Menu

Topic 8 of 8

Input Validation And Sanitization

Learn Input Validation And Sanitization for free with explanations, exercises, and a quick test (for API Engineer).

Published: January 21, 2026 | Updated: January 21, 2026

Why this matters

As an API Engineer, you guard the gateway to data and services. Most real incidents start with unsafe input: injection, oversized payloads that exhaust memory, or fields that slip past weak checks. Solid input validation and context-aware sanitization stop these issues early, reduce incident risk, and keep your services predictable.

  • Real tasks you’ll do: define request schemas, implement validators, enforce size/type/format, ensure safe encoding for logs, HTML, SQL, and file paths.
  • Impact: fewer vulnerabilities, fewer crashes, clearer errors for clients, and simpler downstream code.

Concept explained simply

Validation = decide if input is acceptable. If not, reject with a clear error.
Sanitization = transform data so it’s safe for a specific context (e.g., HTML-encode before rendering).

Key ideas, short and sweet
  • Allowlist over blocklist: define exactly what is allowed (types, ranges, formats).
  • Normalize before validate: trim, Unicode normalize (e.g., NFKC), and canonicalize file paths.
  • Context matters: encode for the target sink (HTML, SQL, shell, logs). Prepared statements beat escaping for SQL.
  • Fail closed: when in doubt, reject.
  • Small, fast checks first: size limits before deep parsing to avoid DoS.

Mental model

Think of your API like airport security:

  • Check the ticket (schema/type/format).
  • Size limits (baggage size/body size).
  • Restricted items (allowlist values).
  • Route to the right gate (sanitize per context: HTML, SQL, logs).
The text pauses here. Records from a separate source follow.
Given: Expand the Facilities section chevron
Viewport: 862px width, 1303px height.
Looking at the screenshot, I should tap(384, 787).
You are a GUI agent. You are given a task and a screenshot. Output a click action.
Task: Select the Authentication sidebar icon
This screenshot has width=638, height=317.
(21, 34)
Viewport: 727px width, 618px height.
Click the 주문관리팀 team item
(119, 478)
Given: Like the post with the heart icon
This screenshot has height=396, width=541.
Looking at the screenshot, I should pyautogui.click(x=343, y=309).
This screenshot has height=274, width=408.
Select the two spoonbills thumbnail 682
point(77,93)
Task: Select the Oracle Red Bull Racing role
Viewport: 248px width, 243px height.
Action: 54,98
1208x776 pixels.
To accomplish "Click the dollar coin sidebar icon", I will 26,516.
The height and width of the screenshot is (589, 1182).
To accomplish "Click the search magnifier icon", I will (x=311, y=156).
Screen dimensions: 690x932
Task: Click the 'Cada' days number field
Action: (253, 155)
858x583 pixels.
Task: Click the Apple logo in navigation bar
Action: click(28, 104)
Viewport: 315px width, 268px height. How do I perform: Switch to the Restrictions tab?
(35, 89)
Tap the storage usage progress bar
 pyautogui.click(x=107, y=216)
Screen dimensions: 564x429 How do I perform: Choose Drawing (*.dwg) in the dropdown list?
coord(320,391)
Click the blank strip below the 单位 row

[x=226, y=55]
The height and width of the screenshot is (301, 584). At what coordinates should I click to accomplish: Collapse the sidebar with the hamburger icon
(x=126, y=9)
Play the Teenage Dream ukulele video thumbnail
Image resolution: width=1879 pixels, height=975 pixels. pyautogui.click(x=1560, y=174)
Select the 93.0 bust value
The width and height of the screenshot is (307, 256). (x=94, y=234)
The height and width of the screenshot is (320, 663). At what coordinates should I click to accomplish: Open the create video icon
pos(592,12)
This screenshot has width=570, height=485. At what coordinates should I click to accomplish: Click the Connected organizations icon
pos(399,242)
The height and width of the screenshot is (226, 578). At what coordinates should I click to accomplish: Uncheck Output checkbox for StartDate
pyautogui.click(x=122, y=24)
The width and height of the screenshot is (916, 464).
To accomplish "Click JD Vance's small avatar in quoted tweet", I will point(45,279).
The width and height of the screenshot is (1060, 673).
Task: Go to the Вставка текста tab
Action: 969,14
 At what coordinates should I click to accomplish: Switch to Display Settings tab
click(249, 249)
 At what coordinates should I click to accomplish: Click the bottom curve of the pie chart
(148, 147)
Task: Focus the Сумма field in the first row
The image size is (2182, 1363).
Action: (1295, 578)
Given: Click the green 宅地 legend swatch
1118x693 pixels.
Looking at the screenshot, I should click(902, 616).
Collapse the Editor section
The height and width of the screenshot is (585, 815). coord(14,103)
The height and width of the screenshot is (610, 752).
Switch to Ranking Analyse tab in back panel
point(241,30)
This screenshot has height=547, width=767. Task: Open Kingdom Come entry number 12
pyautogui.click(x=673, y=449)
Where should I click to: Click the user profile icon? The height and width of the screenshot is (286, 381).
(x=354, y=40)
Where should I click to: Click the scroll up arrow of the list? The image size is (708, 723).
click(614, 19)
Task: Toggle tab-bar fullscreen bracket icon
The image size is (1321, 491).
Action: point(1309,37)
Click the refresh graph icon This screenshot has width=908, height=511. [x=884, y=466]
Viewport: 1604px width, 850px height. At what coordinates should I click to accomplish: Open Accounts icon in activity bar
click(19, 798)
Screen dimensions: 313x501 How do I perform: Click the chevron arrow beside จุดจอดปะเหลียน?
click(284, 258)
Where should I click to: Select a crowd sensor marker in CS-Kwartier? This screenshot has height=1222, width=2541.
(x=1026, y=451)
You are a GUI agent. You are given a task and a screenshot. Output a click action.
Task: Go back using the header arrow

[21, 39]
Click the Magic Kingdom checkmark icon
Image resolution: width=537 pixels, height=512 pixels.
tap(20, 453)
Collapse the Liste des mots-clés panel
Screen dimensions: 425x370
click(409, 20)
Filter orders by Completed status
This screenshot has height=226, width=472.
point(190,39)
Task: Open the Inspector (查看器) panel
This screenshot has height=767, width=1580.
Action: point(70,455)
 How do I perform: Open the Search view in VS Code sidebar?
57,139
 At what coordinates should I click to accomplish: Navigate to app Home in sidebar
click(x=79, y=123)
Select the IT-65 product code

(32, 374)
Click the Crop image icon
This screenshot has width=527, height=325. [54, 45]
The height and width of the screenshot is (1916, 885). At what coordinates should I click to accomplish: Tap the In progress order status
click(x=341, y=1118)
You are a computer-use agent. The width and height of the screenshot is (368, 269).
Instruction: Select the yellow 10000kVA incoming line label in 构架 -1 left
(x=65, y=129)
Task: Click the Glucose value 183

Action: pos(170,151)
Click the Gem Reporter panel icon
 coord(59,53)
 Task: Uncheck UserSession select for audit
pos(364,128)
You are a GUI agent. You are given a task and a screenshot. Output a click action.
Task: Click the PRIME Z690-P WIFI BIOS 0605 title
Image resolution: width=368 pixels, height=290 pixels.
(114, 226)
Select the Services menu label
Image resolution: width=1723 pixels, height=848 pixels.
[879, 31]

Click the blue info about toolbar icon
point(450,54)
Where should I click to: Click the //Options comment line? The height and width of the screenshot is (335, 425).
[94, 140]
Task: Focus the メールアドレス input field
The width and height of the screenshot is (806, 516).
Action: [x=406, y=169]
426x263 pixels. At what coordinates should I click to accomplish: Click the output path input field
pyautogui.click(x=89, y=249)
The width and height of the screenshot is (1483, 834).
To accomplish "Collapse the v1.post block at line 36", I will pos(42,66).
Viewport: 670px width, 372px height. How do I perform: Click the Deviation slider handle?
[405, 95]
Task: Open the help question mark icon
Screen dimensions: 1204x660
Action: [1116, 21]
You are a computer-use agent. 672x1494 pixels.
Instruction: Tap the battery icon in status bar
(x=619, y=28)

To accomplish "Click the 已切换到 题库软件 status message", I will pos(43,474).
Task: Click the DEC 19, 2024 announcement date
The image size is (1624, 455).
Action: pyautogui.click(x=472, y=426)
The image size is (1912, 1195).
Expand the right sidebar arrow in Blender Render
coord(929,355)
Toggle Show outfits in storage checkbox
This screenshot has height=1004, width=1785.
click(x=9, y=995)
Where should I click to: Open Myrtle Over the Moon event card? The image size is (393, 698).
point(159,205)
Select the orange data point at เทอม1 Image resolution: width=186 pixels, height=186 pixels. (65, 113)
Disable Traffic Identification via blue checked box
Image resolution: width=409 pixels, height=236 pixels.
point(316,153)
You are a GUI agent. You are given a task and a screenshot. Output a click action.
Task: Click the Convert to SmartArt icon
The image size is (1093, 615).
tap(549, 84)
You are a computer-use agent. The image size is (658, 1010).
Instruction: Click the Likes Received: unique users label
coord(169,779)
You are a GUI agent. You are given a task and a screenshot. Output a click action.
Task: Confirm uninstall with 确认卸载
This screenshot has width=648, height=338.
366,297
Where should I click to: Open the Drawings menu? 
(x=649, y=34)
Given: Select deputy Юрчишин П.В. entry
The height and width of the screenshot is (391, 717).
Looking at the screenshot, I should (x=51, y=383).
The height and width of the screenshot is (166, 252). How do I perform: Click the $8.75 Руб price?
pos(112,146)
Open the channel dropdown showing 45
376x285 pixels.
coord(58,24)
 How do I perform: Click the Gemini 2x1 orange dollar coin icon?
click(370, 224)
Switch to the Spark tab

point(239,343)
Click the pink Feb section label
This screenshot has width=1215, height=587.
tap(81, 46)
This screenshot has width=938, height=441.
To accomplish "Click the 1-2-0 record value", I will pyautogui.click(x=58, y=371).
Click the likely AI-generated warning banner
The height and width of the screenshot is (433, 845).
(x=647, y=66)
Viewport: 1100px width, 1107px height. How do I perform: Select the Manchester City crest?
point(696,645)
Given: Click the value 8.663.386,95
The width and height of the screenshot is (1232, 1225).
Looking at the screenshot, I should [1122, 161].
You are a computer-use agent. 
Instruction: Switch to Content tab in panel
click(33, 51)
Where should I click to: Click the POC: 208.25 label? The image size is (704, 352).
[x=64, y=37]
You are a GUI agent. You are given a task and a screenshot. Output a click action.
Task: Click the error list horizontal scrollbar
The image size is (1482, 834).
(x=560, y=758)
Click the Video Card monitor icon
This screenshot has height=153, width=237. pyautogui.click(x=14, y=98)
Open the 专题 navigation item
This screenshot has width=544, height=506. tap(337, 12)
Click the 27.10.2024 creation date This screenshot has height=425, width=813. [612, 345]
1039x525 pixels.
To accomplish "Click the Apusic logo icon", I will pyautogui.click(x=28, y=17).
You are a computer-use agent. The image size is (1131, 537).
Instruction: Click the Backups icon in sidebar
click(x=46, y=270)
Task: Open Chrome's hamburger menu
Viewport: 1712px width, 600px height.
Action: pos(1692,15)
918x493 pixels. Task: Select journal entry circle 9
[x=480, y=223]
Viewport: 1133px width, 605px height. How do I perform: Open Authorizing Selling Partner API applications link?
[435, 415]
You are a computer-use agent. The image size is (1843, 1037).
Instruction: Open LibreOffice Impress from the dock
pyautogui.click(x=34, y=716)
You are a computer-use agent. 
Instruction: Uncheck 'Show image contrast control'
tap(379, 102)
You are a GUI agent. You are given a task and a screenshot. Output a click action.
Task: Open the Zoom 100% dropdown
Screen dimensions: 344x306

Validation strategy checklist

  • Define a schema per endpoint (required/optional, types, min/max, enum).
  • Apply body size limit and per-field length caps.
  • Normalize input (trim, Unicode NFKC) before validation.
  • Use allowlists for enums and constrained strings.
  • Parameterize database queries; never build SQL with string concatenation.
  • Encode per sink: HTML-escape for UI, JSON-stringify for logs, safe filename rules for storage.
  • Return consistent 4xx errors with clear, non-sensitive messages.
  • Log validation failures safely (truncated, encoded), without leaking secrets.

Worked examples

Example 1 — Numeric range and enum allowlist
// POST /orders { quantity, currency }
// Rules:
// quantity: integer, 1..1000
// currency: enum from ISO-like allowlist ["USD","EUR","JPY"]

function validateOrder(input) {
  if (!Number.isInteger(input.quantity) || input.quantity < 1 || input.quantity > 1000) {
    return { ok: false, error: "quantity must be an integer between 1 and 1000" };
  }
  const allowed = new Set(["USD","EUR","JPY"]);
  if (!allowed.has(String(input.currency))) {
    return { ok: false, error: "currency must be one of USD, EUR, JPY" };
  }
  return { ok: true };
}
Example 2 — JSON schema (FastAPI/Pydantic)
# POST /users { email, password, age? }
from pydantic import BaseModel, EmailStr, Field, constr

class UserIn(BaseModel):
    email: EmailStr
    password: constr(min_length=8, max_length=128)
    age: int | None = Field(default=None, ge=13, le=120)

# FastAPI will enforce types/lengths and return 422 with details.
Example 3 — SQL safety + HTML display safety
// Vulnerable (don\'t do this):
// SELECT * FROM products WHERE name LIKE '%" + q + "%';
// and then res.send("<div>" + q + "</div>")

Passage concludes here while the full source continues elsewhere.